Spiros Toukakis, said he understood the concerns of lobstermen regarding the demands of additional efforts for financial rewards that they would not soon see. However, he said he was confident that, in time, this effort to create overall better value would result in higher prices for lobstermen. This was a tough sell as the topic resurfaced throughout discussions of improved handling. Speakers noted that stress is a cause of die-off in caught lobster. In addition, they said, poor handling that results in the loss of a leg or claw, or in a cracked shell, can immediately convert a top-grade hard-shell lobster to a bottom-grade product that will go to a processor, not a dinner plate in Hong Kong.
Other threats to lobster health led to a discussion by Lobster Institute Executive Director and marine biologist Bob Bayer, describing current research on the effects of modern, high-speed haulers on lobster survival.
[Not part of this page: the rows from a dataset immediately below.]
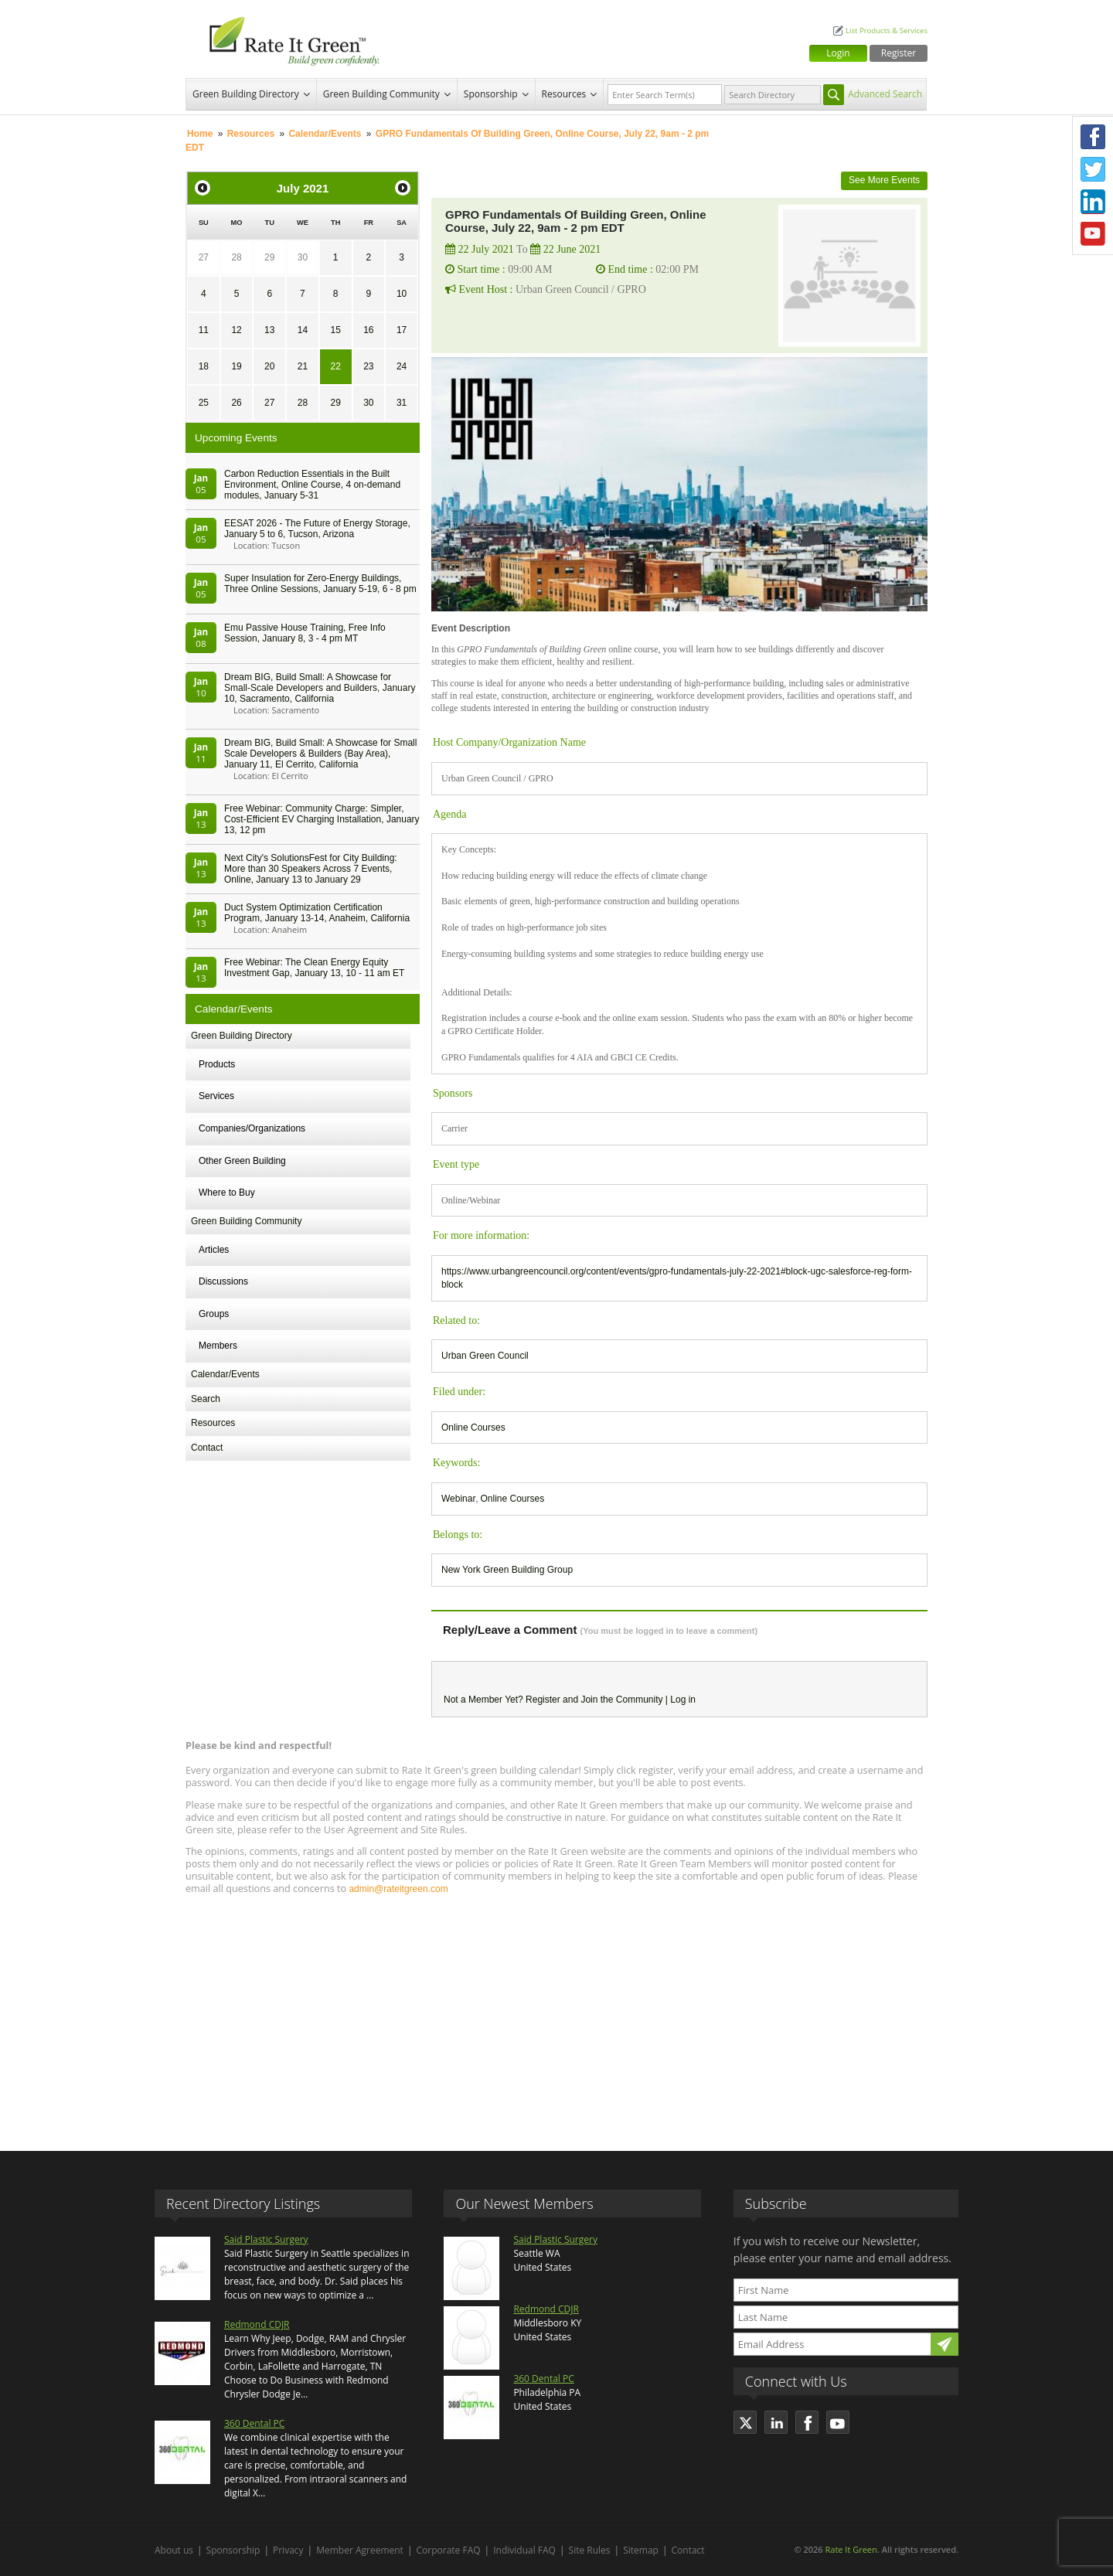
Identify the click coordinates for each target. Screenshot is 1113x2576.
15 (335, 330)
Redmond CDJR (257, 2324)
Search (205, 1398)
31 (402, 402)
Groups (214, 1313)
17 (402, 330)
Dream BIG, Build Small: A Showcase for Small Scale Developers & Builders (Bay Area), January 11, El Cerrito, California (320, 753)
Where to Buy (227, 1192)
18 (204, 366)
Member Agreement (359, 2550)
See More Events (884, 180)
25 (204, 402)
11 (204, 330)
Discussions (223, 1281)
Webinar (458, 1498)
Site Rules (590, 2550)
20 (269, 366)
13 (269, 330)
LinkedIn (1093, 201)
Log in (683, 1699)
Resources (564, 93)
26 (236, 402)
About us (174, 2550)
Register (898, 53)
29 (269, 257)
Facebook (1093, 136)
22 (335, 366)
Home (200, 133)
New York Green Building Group (507, 1569)
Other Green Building (242, 1160)
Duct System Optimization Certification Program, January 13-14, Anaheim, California (317, 913)
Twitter (1093, 169)
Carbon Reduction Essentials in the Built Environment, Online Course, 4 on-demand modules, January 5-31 (312, 484)
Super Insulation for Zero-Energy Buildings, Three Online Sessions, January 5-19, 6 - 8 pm (320, 583)
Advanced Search (885, 93)
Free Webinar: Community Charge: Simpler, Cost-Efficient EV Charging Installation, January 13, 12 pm (322, 819)
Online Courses (473, 1427)
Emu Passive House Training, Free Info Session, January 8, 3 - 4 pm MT (305, 633)
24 (402, 366)
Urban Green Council (485, 1355)
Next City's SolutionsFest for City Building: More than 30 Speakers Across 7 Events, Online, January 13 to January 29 (310, 868)
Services (216, 1096)
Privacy (288, 2550)
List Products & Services (887, 31)
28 (236, 257)
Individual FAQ (524, 2550)
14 (303, 330)
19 (236, 366)
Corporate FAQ (449, 2550)
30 (303, 257)
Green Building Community (381, 93)
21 (303, 366)
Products (217, 1064)
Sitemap (641, 2550)
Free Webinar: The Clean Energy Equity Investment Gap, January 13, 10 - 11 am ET (314, 967)
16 (368, 330)
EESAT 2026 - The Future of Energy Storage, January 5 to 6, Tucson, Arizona (317, 528)
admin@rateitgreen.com (398, 1889)
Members (218, 1345)
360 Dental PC (254, 2423)
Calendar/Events (324, 133)
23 (368, 366)
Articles (214, 1249)
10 (402, 293)
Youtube (1093, 234)
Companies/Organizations (252, 1128)
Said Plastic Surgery (266, 2239)
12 (236, 330)
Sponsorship (491, 93)
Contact (207, 1447)
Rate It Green (850, 2549)
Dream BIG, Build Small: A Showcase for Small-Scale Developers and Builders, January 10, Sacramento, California (319, 688)
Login (837, 53)
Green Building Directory (245, 93)
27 (204, 257)
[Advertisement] (557, 2015)
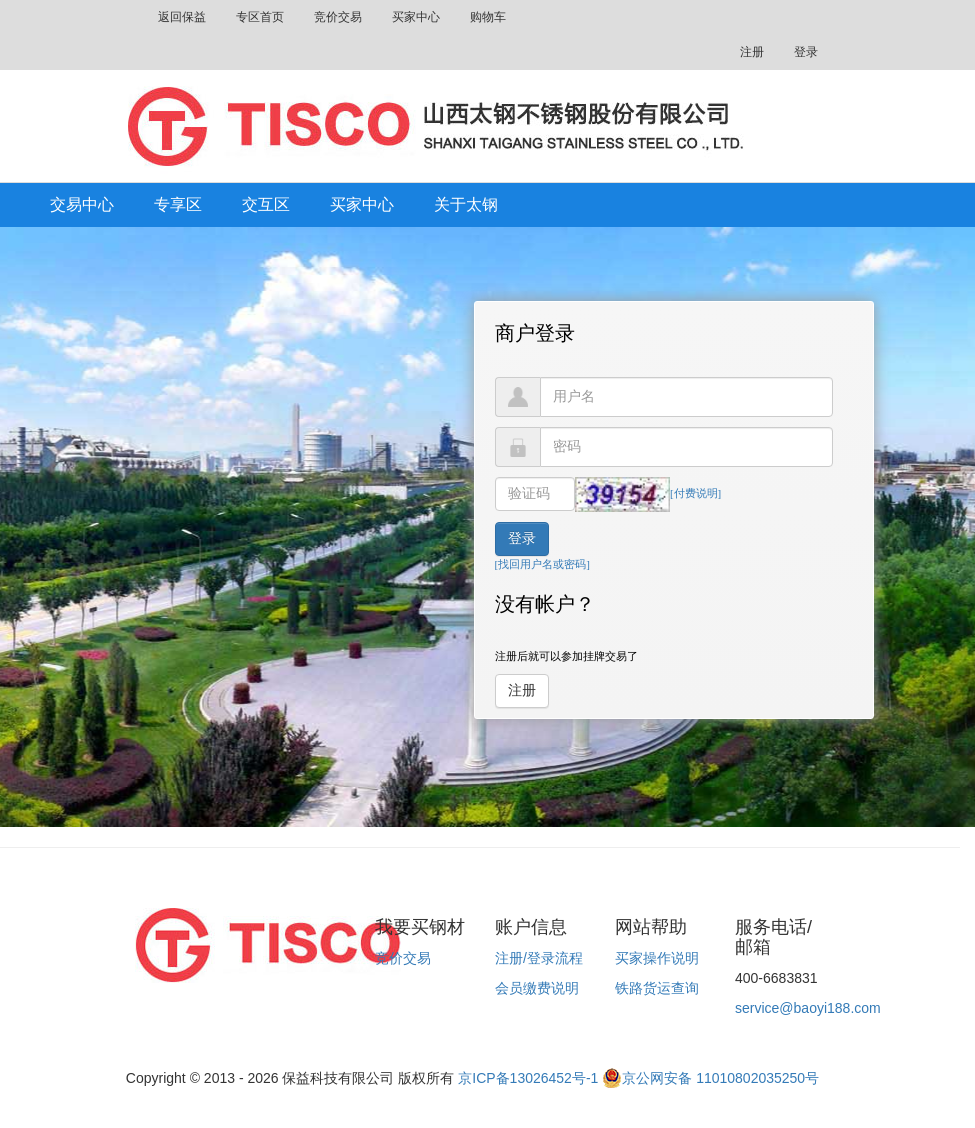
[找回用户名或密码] (542, 564)
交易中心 (82, 204)
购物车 (488, 17)
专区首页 (260, 17)
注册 (752, 52)
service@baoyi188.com (808, 1008)
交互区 (266, 204)
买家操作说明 (657, 958)
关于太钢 (466, 204)
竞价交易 (338, 17)
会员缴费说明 (537, 988)
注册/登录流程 (539, 958)
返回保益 (182, 17)
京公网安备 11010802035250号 (710, 1078)
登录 (806, 52)
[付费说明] (695, 493)
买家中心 (416, 17)
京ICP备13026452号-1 (528, 1078)
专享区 (178, 204)
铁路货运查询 (657, 988)
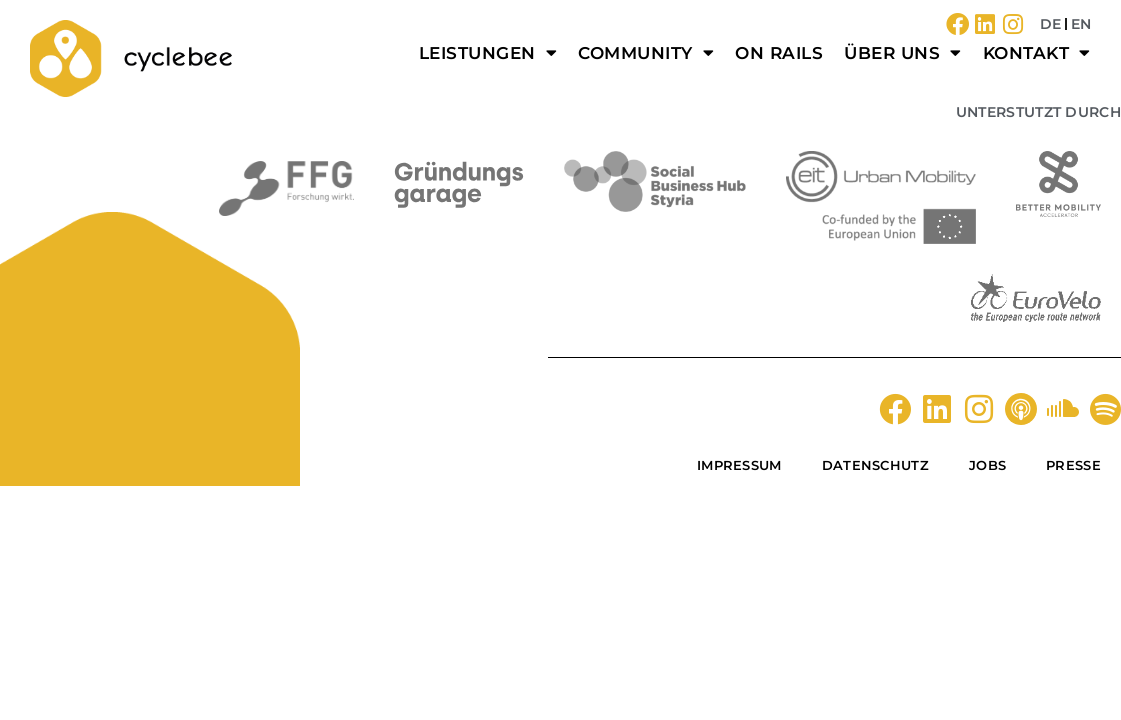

Bayer said high-speed ascent through the water column has detectable impacts on lobster. He suggested evidence of this could be seen by hauling lobster at slower and higher speeds, placing them in separate crates and checking on them a week later. Mortality is significantly higher for lobster that came up through the water at high speed, he said.
Bayer said scientists detected a fatal bacteria in some of the lobsters that were dying. Eventually, biopsies discovered a condition they named “jelly heart” in lobster hauled at high speed.The bacteria enters the heart effectively collapsing it. The result is a smaller gelatinous, low functioning heart. He explained that high-speed travel up through the changing pressure in the water column makes the lobster’s gut permeable and the bacteria enters their system eventually killing them.